About this task | Determine how many lines below contain the word "crest", then write that number by itself.

Collected data |
****

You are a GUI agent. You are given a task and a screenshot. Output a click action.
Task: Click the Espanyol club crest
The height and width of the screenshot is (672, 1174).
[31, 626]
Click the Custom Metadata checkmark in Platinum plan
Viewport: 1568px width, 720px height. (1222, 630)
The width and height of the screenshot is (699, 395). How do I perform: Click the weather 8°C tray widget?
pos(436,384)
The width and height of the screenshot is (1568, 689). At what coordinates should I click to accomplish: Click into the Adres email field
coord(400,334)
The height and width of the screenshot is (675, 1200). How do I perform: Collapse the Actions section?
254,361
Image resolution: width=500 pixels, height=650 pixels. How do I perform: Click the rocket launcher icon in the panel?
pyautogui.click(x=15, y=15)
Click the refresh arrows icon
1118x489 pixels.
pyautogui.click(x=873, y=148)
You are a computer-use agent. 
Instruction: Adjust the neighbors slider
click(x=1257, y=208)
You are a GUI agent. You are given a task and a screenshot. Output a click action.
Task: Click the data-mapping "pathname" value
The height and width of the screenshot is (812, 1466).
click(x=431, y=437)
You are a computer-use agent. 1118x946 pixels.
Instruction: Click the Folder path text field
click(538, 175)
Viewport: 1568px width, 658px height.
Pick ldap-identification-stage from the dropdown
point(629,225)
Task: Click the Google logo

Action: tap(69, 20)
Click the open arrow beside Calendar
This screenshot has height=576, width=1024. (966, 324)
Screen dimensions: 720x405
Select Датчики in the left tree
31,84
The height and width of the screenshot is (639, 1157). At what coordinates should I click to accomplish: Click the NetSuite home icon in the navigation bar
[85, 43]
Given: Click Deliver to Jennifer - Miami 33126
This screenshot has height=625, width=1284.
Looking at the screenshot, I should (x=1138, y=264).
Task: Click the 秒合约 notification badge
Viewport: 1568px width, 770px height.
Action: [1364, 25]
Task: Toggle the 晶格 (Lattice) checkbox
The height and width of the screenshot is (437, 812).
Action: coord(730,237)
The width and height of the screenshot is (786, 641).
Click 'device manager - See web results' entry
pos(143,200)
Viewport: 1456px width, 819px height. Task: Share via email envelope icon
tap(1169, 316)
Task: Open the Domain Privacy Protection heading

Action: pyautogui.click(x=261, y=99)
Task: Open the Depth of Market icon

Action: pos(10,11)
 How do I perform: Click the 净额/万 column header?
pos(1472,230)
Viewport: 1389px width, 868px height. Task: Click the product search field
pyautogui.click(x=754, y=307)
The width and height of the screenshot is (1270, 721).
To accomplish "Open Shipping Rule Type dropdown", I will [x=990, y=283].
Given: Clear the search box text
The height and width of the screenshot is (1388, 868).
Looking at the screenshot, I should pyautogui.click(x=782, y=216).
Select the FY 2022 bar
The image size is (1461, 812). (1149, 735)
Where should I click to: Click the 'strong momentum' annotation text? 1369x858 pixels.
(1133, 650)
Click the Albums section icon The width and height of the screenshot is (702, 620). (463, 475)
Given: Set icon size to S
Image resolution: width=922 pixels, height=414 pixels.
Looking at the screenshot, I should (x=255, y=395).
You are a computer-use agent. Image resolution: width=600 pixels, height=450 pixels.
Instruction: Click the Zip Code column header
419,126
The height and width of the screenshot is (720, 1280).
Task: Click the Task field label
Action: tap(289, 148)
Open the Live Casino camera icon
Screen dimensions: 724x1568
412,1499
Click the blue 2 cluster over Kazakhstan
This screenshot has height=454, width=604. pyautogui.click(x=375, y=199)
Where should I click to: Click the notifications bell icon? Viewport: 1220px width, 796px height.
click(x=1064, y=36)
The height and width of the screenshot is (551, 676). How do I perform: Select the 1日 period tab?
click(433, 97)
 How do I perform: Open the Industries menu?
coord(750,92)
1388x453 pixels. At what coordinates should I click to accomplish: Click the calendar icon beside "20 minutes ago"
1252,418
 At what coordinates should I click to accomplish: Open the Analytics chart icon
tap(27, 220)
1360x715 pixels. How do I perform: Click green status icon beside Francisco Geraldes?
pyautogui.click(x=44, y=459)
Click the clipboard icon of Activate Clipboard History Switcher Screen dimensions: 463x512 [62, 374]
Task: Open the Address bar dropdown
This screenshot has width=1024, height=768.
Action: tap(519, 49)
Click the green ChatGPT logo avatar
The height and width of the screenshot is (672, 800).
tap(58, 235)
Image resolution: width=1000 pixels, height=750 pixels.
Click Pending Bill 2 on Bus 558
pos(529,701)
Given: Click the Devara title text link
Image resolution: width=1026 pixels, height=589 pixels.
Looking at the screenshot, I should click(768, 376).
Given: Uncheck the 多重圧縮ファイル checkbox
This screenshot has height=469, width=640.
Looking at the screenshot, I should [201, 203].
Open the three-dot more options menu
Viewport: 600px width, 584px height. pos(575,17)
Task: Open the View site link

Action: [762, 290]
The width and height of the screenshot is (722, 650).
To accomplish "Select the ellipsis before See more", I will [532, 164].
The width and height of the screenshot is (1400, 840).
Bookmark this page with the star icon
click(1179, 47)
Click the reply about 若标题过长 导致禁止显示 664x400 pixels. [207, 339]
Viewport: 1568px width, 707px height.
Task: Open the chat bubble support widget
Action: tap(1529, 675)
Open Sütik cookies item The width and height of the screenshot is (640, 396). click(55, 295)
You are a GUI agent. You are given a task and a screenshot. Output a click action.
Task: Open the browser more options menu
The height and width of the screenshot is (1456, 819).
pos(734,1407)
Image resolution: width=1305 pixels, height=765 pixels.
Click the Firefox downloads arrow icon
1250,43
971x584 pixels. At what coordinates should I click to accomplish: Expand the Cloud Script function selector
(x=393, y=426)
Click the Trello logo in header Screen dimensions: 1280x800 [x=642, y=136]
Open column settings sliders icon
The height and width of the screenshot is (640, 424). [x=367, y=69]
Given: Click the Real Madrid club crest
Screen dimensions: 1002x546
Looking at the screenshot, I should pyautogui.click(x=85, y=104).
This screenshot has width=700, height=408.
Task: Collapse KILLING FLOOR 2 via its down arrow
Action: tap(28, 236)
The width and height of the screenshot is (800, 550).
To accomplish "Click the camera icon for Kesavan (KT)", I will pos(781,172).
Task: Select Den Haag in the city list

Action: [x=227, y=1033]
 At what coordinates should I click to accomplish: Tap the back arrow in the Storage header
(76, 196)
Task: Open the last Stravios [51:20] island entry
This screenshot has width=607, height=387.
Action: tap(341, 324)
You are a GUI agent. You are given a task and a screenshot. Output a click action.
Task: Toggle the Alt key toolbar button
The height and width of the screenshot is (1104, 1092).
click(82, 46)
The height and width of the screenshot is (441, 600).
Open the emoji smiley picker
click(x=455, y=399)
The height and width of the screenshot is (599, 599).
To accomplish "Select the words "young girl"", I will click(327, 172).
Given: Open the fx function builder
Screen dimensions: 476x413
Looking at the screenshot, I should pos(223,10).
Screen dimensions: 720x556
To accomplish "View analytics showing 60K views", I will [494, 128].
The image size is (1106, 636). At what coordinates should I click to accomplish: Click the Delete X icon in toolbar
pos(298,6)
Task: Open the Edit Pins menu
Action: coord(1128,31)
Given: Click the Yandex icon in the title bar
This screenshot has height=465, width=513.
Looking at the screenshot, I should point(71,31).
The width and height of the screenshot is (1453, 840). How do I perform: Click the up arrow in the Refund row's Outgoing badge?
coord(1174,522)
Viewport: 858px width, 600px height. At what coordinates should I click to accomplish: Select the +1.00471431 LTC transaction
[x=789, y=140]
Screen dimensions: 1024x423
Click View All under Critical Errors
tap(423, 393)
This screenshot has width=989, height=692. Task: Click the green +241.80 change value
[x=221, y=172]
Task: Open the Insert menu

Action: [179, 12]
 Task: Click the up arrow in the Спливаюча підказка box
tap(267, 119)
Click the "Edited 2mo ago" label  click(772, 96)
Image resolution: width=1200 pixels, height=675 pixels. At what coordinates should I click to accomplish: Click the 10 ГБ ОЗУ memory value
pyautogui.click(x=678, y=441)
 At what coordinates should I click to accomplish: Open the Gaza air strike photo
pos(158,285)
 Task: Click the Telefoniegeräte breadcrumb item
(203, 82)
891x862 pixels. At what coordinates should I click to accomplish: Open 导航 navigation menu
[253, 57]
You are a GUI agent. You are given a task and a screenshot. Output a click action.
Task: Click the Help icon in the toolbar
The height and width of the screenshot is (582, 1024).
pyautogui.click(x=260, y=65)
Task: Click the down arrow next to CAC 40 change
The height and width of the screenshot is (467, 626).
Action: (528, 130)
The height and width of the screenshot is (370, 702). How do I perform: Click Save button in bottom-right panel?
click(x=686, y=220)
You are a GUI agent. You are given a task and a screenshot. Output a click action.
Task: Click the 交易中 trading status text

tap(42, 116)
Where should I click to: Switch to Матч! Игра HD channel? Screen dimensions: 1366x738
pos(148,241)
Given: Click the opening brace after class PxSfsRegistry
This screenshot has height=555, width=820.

****

Response for this exercise | 2